Description of the task: Copy out the lines below from the line with "Task: Click the" to the line with "Screen dimensions: 1280x807 (260, 25)", leaving out the pictures.

Record set:
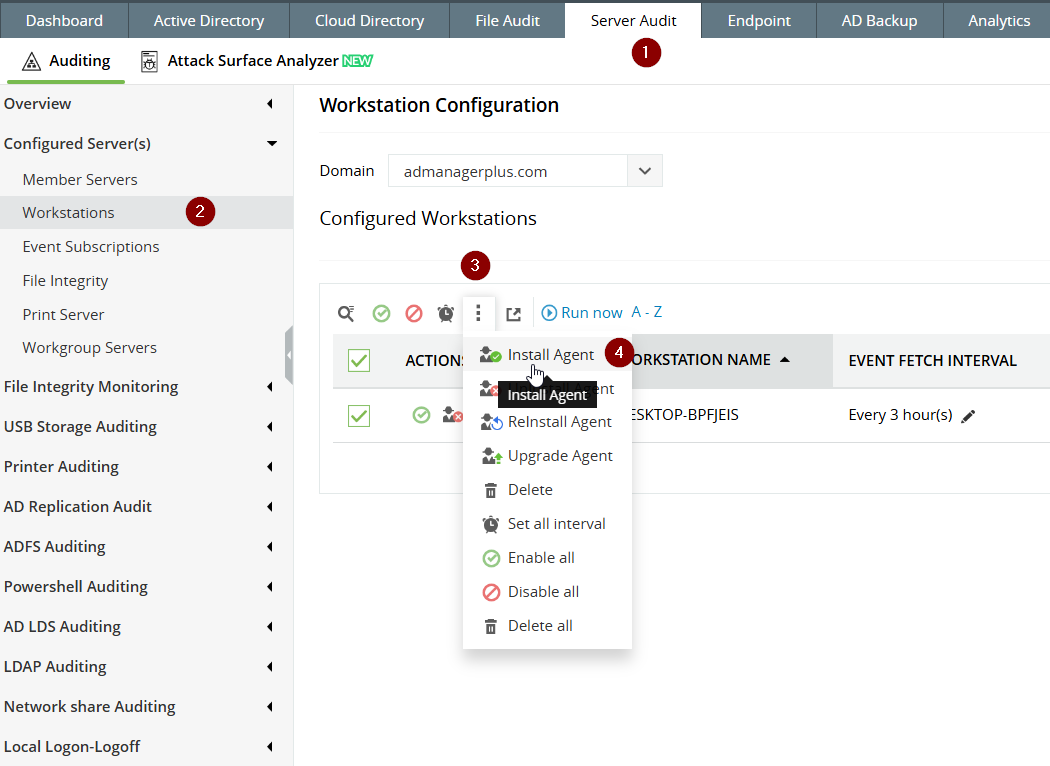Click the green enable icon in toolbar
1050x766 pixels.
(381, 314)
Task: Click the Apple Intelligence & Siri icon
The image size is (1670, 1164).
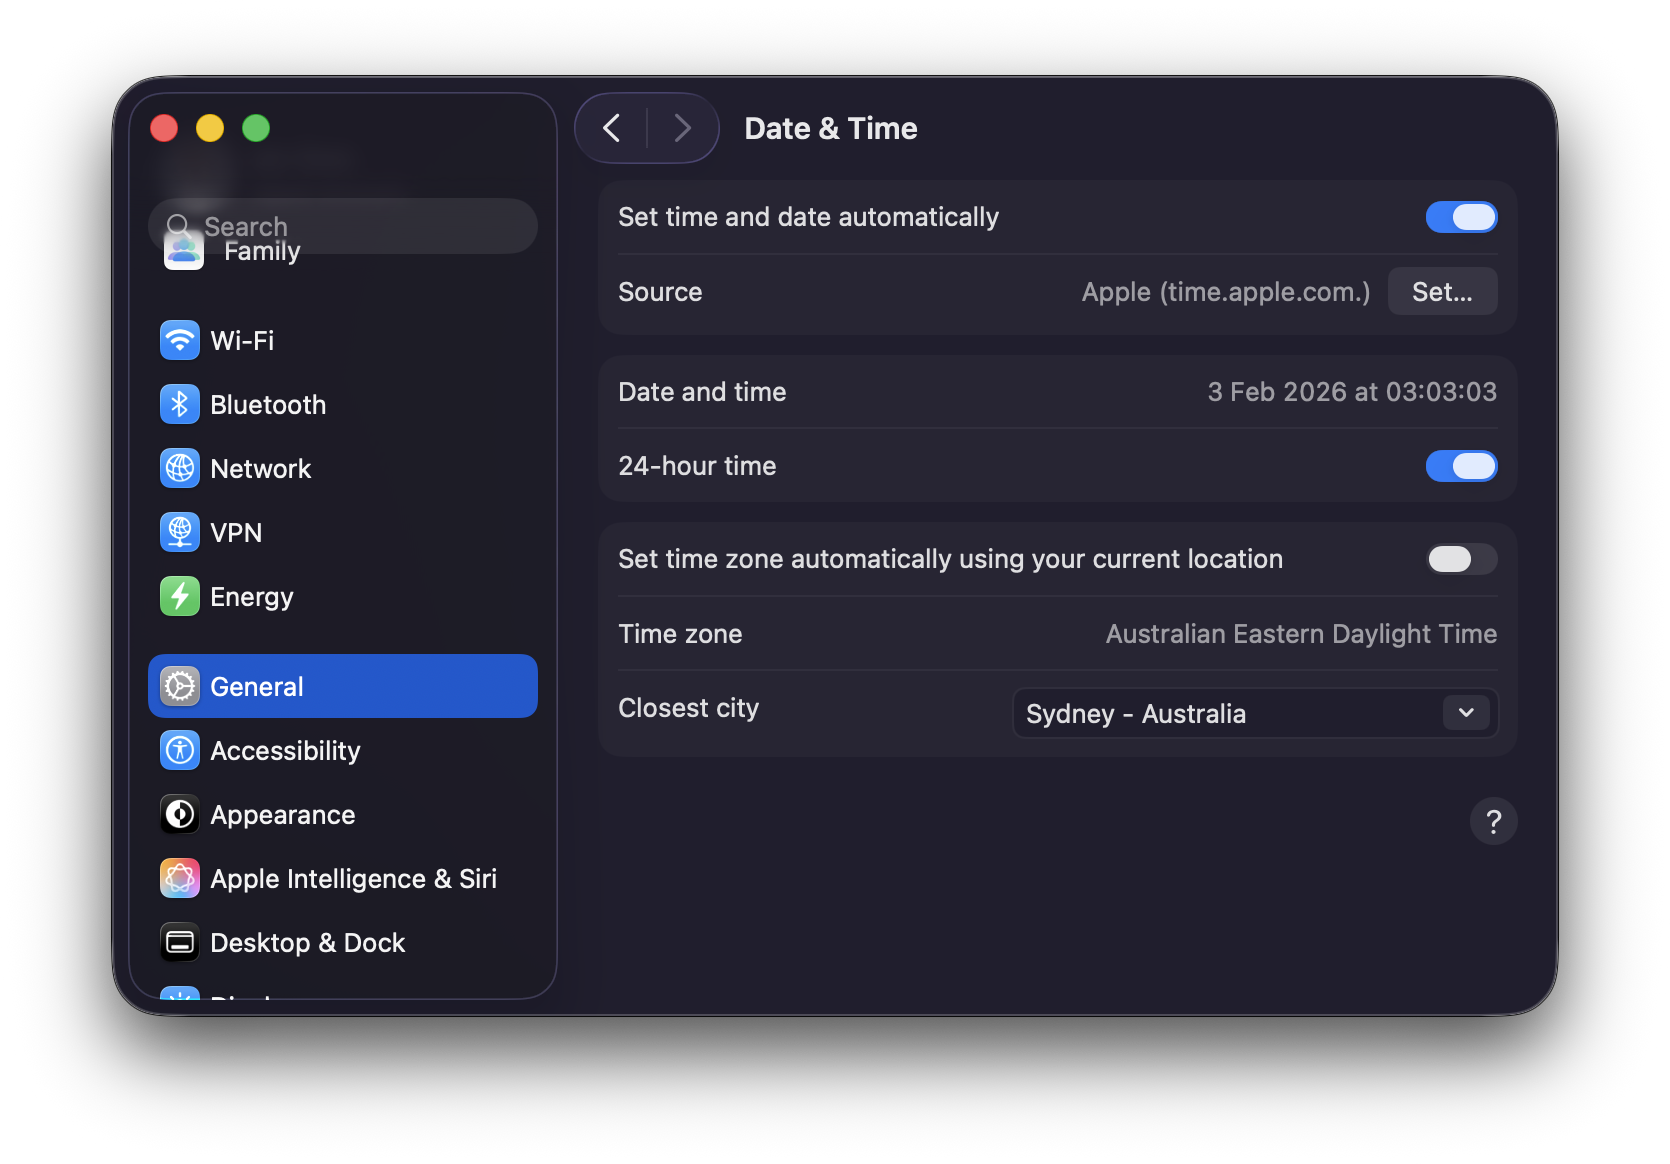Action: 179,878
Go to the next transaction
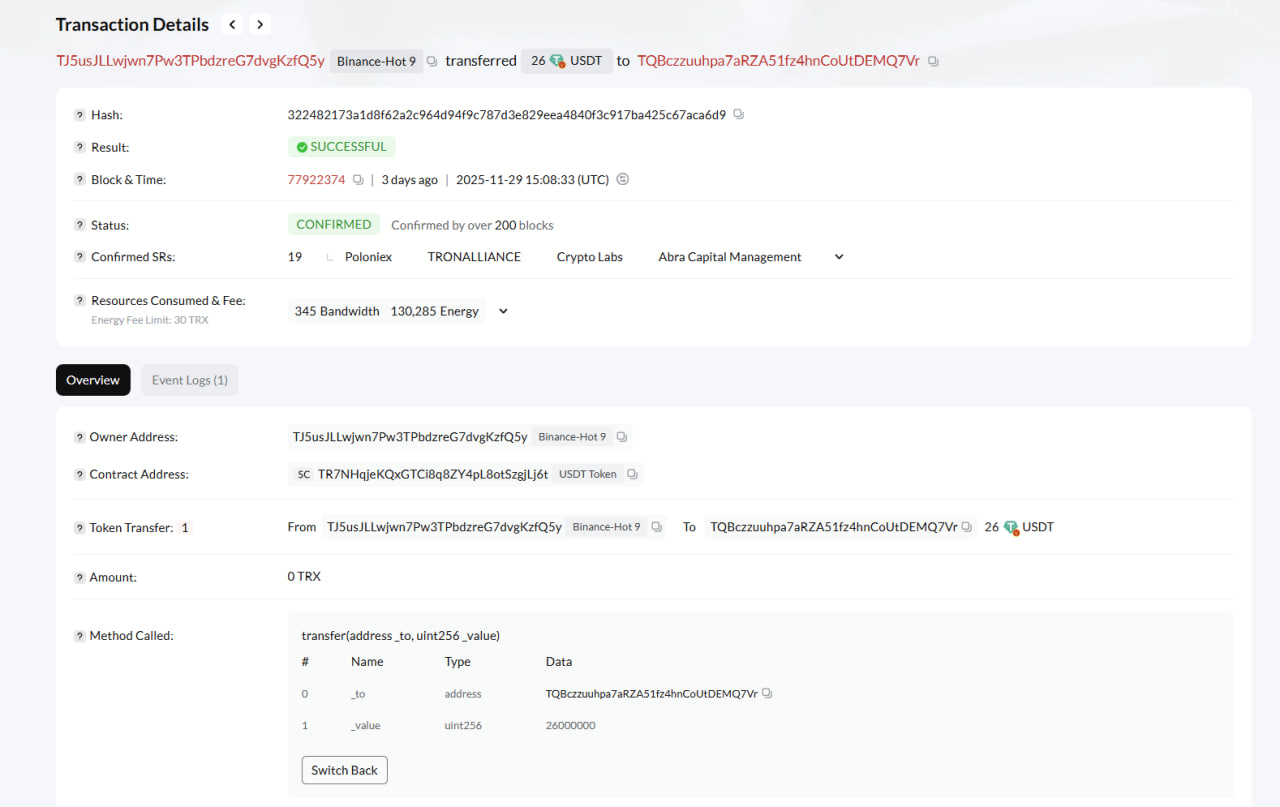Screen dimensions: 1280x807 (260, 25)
--
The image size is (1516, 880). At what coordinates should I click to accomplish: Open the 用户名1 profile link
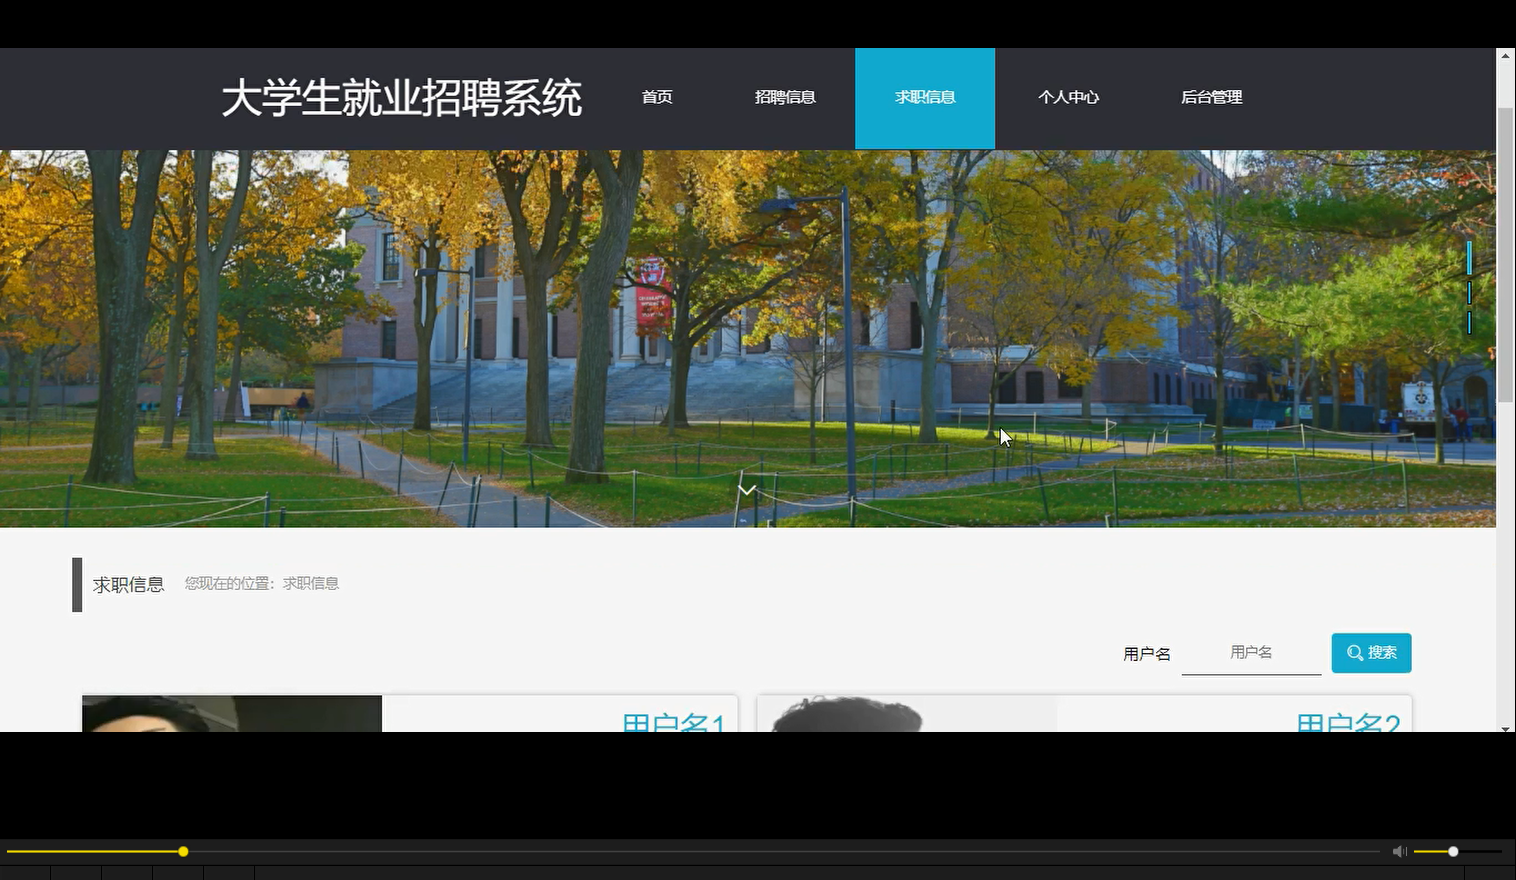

Solution:
Task: Click the Apple Intelligence & Siri icon
The image size is (1670, 1164).
Action: 179,878
Go to the next transaction
Screen dimensions: 1280x807 (260, 25)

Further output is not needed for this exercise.